WORK INSTRUCTIONS>
Give every line of the items, from the line containing "Click the focus" down to the line containing "point(478,410)", both included, as a JSON list of strings with one string per line and blank lines skipped. Leave the pictures out.

RECORD LIST>
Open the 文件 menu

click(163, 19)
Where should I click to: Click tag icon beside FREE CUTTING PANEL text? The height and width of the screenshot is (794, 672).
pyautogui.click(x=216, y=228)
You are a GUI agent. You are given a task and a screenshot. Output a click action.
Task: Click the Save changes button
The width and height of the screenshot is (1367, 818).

* * *

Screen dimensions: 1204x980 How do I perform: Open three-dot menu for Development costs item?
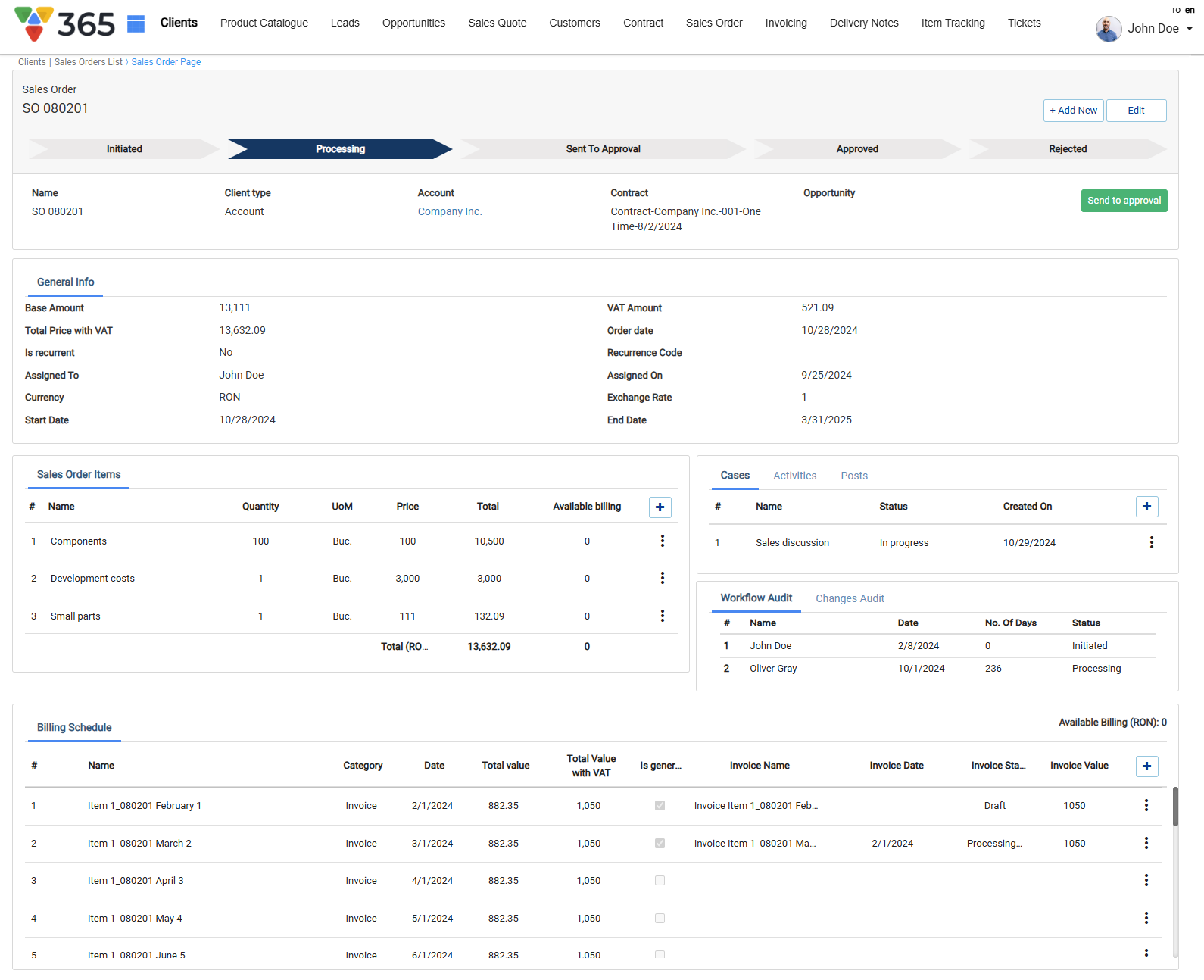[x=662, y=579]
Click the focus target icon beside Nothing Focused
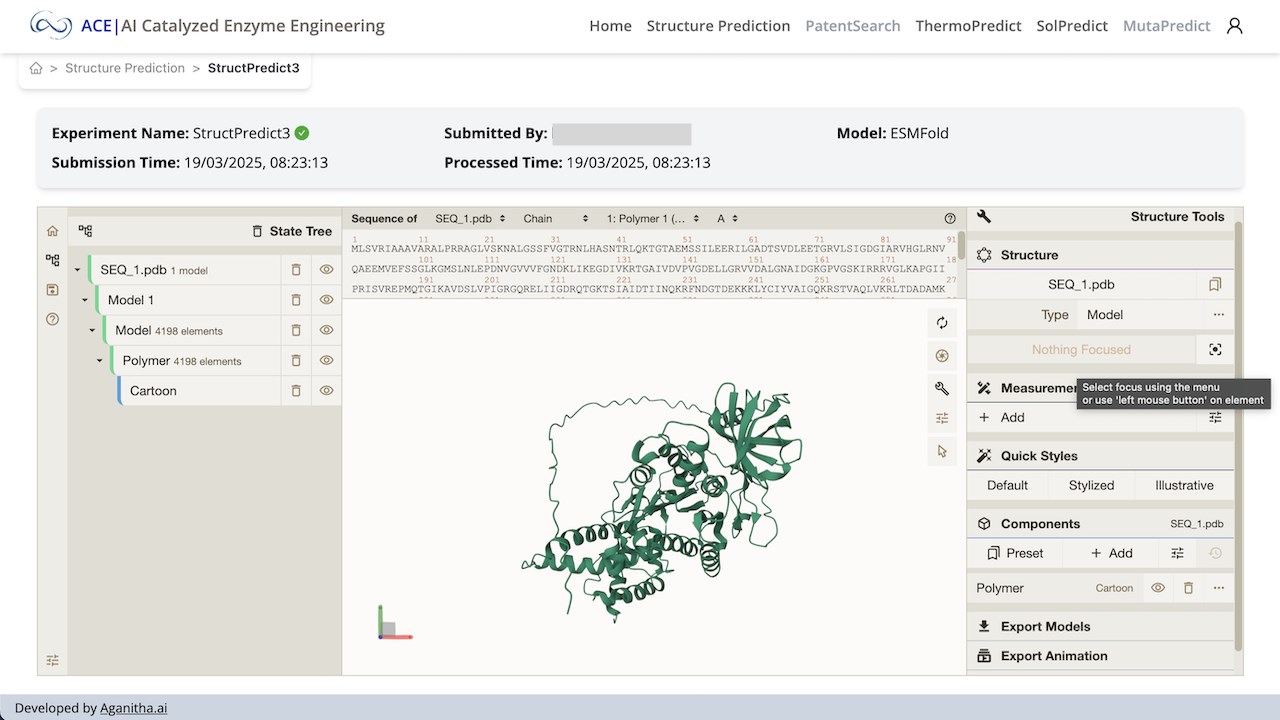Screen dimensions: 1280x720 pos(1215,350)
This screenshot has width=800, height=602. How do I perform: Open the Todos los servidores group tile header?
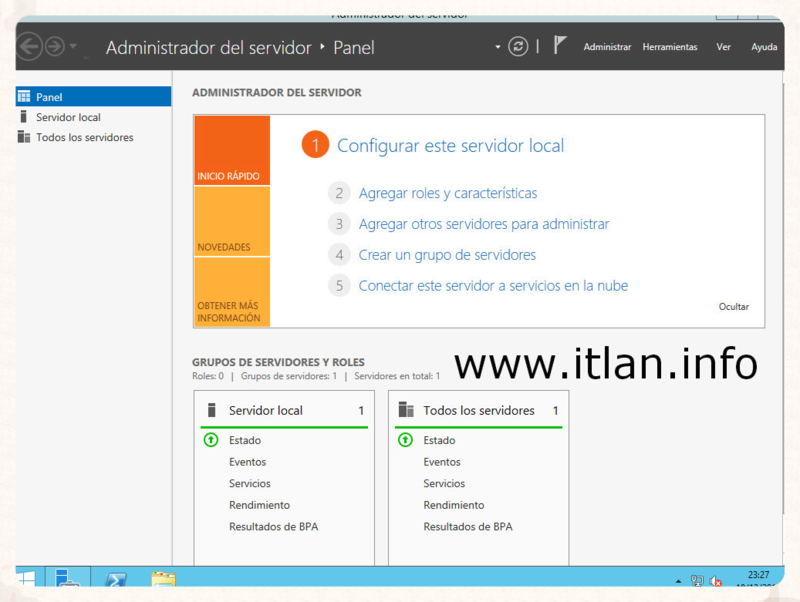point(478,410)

TASK ANSWER>
[
  "Click the focus target icon beside Nothing Focused",
  "Screen dimensions: 1280x720 pos(1215,350)",
  "This screenshot has width=800, height=602. How do I perform: Open the Todos los servidores group tile header?",
  "point(478,410)"
]